Best Exercises for Abs (General)

Your abdominal muscles (abs for short) are part of your core muscles that help to hold you up and keep you doing everyday activities. They stabilize your pelvis and your spine. They help to stabilize your body when you twist and bend forward or from side to side. You use core muscles, including abs, in almost everything you do. 

Strengthening your abs helps you build strength in other areas of your body, and helps you to maintain proper form when doing full-body movements like push-ups. Doing so will also help you to have better balance, good posture, and do all the hobbies you love while avoiding injury.

Exercises to Help Abs

There are many different ab exercises that can help you get into shape. Here are the six best ab exercises to sculpt and tone while you workout at home.

1. Plank

Step 1: Place your hands on the floor, directly underneath your shoulders.

########################################

_EXERCISE TASKS_:
1. What benefits of strengthening your abs does the ab exercise guide name?
2. Can you rewrite the paragraph of the ab exercise guide that begins "Your abdominal muscles (abs for short)" as a short list of its main facts?

_EXERCISE DATA_:
########################################

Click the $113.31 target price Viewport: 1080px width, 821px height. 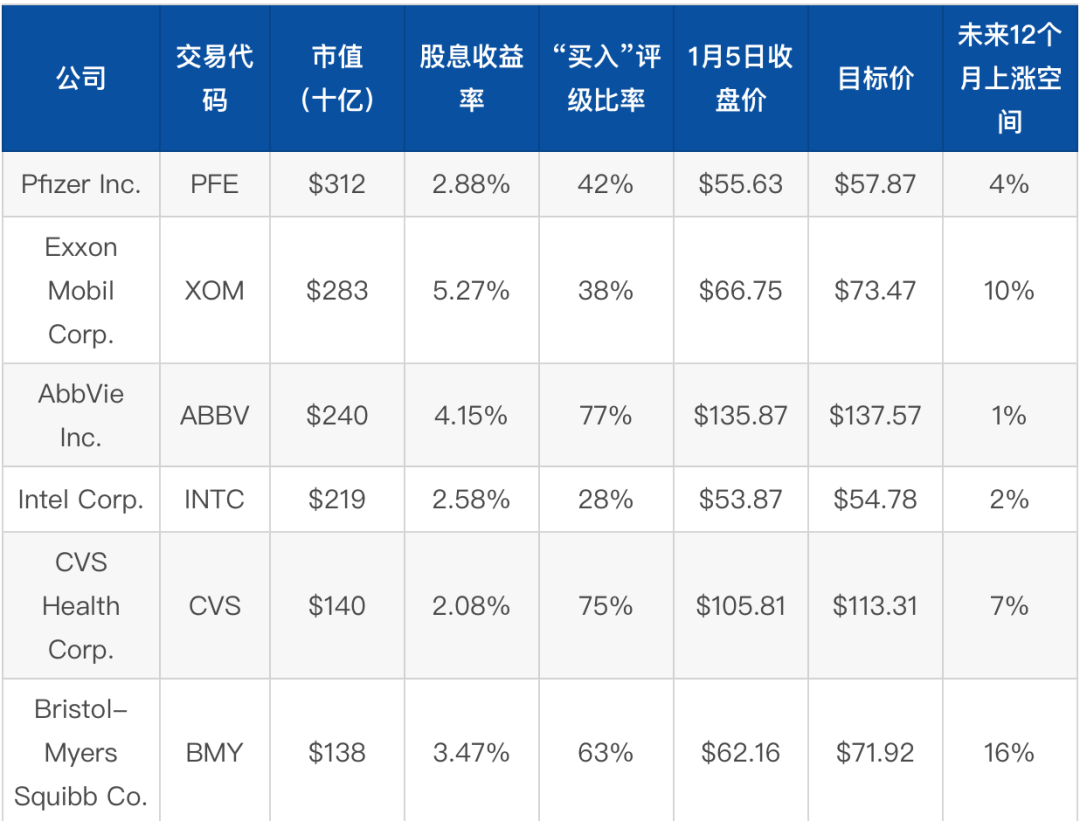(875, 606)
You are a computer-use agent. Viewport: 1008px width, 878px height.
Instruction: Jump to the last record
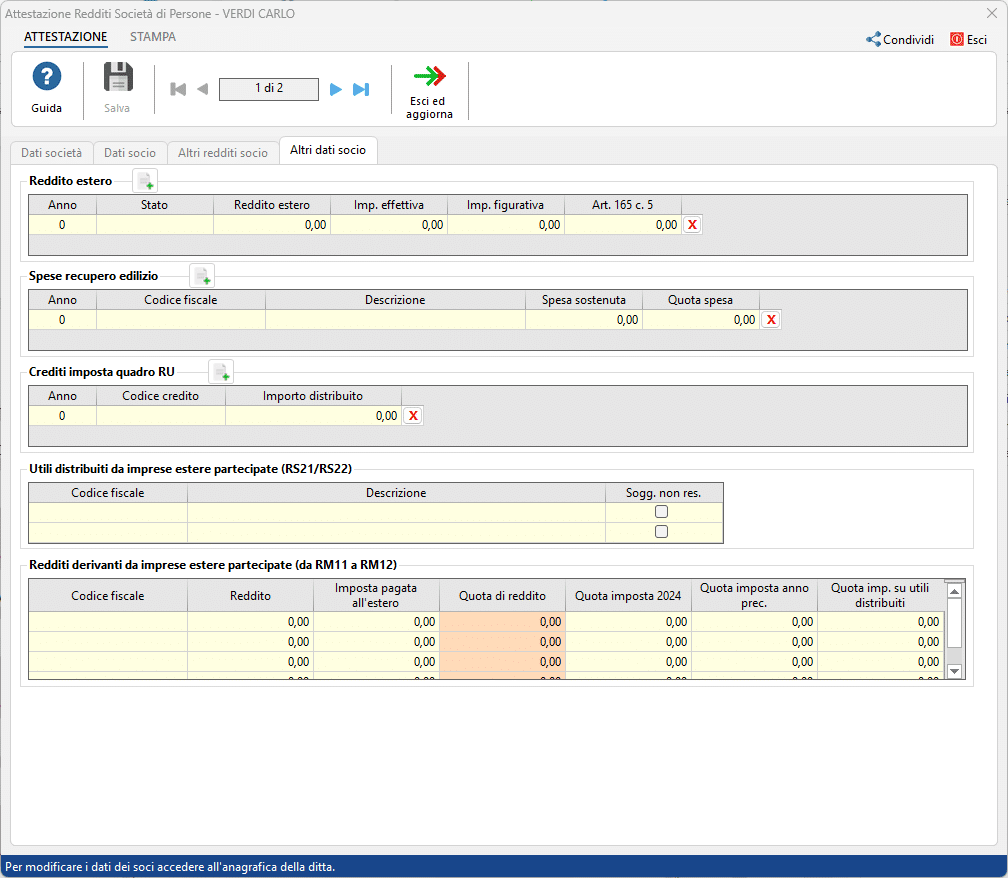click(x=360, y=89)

########################################

_ANSWERS BY TASK_:
1.
- Building strength in other areas of your body
- Maintaining proper form during full-body movements like push-ups
- Better balance
- Good posture
- Doing the hobbies you love while avoiding injury

2.
- Abdominal muscles (abs) are part of your core muscles, which hold you up and keep you doing everyday activities.
- They stabilize your pelvis and spine.
- They stabilize your body when you twist or bend forward or side to side.
- You use your core muscles, including your abs, in almost everything you do.